Table 3 Application of risk assessment knowledge about COVID-19 through cases of United Arab Emirates Heath providers at the start of the pandemic 2020

Regarding healthcare providers’ exposure, while performing tooth extraction in a case of COVID-19, while wearing surgical masks and hand gloves with a medium-risk total exposure time of 20 min, 30% got the correct answer indicating medium risk Table 3 . Knowledge of medium-risk exposure assessment of healthcare providers was significantly and positively associated with the surgical specialty group (B = 0.48, P-value 0.019). Moreover, medium-risk assessment knowledge was significantly and negatively associated with age (B = -0.054, P = 0.009).

For the question on low-risk exposure assessment, most healthcare providers overestimated the risk of high-risk exposure (52%). The only significant performance of the study groups was that consultants did significantly better in identifying lower-risk situations (B = 0.079, P-value < 0.001).

Regarding the influence of different factors on knowledge, attitude, and practice, Table 4 shows that older age was significantly associated with better knowledge. Healthcare providers aged 41 to 50 had the best knowledge (59.8%) (p = 0.042). A higher mean for attitude score was noted in the same age group (41–50), but it was not significant (p = 0.054).
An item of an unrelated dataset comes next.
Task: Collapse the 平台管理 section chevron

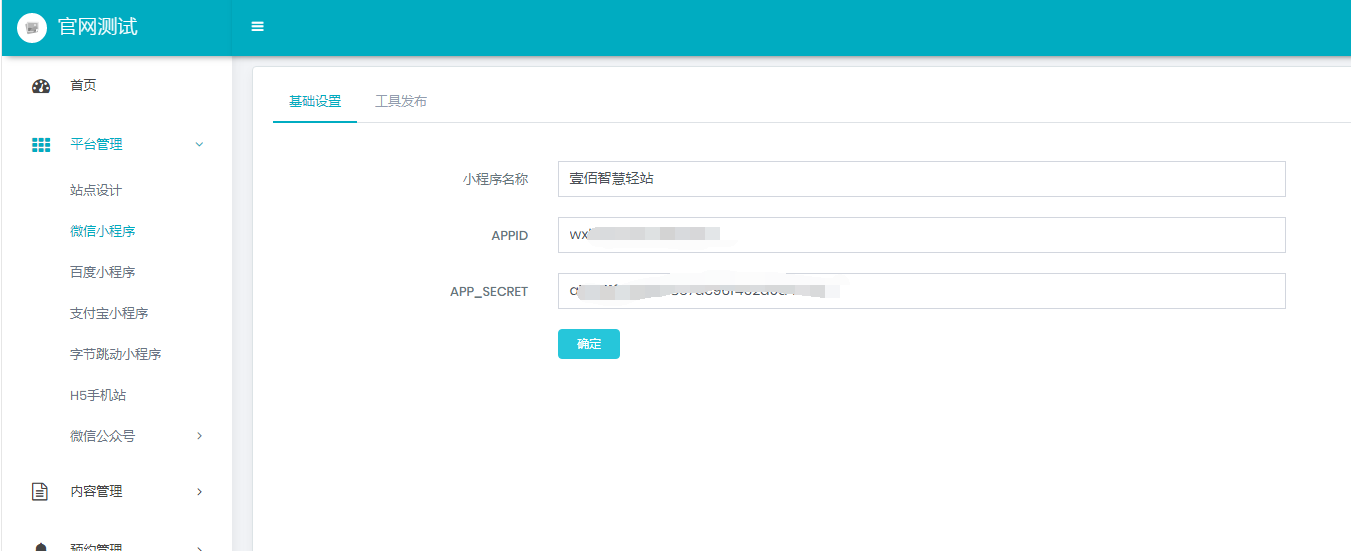Action: (x=199, y=145)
On the other hand, higher knowledge (62.4%) and practice (51.5%) scores and attitude mean (3.48) were noted in the group with more years of experience (more than 30 years) as healthcare providers, but this as well was not significant (p = 0.055, p = 0.324, p = 0.375).
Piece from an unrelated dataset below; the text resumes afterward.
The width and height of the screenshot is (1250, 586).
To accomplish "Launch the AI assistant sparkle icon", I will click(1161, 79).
Table 4 Difference in health care provider’s knowledge, attitudes, and practice (KAP) about COVID-19 by demographics of United Arab Emirates Heath providers at the start of the pandemic 2020

For occupation, specialists had the highest scores in knowledge (62.2%), practice (53.1%), and attitude mean (3.4), with a significant P-value for practice (0.015). On the other hand, medical residents from all specialties had the lowest score, indicating poor knowledge (55.6%) and poor practice (65.6%). While Pediatrics had a significantly higher knowledge score (64.8%), P-value of (0.018), higher practice score (53.9%), P-value (0.039), and the highest means for the positive attitude of all specialties (3.37) Table 4.

Anxiety and depression scores were measured in a total of 1268 participants of healthcare providers. More than half of the participants reported anxiety symptoms (51.5%). Depression symptoms were revealed in 38.3% of participating providers. The detailed result of the mental screening was reported separately [13]. Depression was negatively associated with the overall performance scores, which means that those with good knowledge, practice, and positive attitudes had lower rates of depression (P-value 0.00).

With regards to the overall performance, using multivariate linear regression on all factors studied (gender, age, years of experience, occupation, specialty), only years of experience, being a pediatrician, or holding a specialist position showed significantly better overall performance scores than others (B = 1.881, p = 0.012), (B = 1.968, p = 0.013), (B = 0.065, p = 0.022) respectively. Knowledge scores were also significantly higher among pediatricians (B = 0.064, p = 0.003).

Regarding the practice score, those holding the position of medical resident trainee were negatively associated with practice scores (B = 0.047, p = 0.032). Years of experience were positively associated with practice scores, which means the experience can improve practice. The practice score was negatively associated with gender, which means that females had better practice scores. The P-value was not significant for all the mentioned variables.

Being a pediatrician or holding a specialist position was associated with a more positive attitude toward COVID-19, reflected in a higher attitude score (B = 0.068, P-value 0.002) (B = 0.087, p < 0.001), respectively.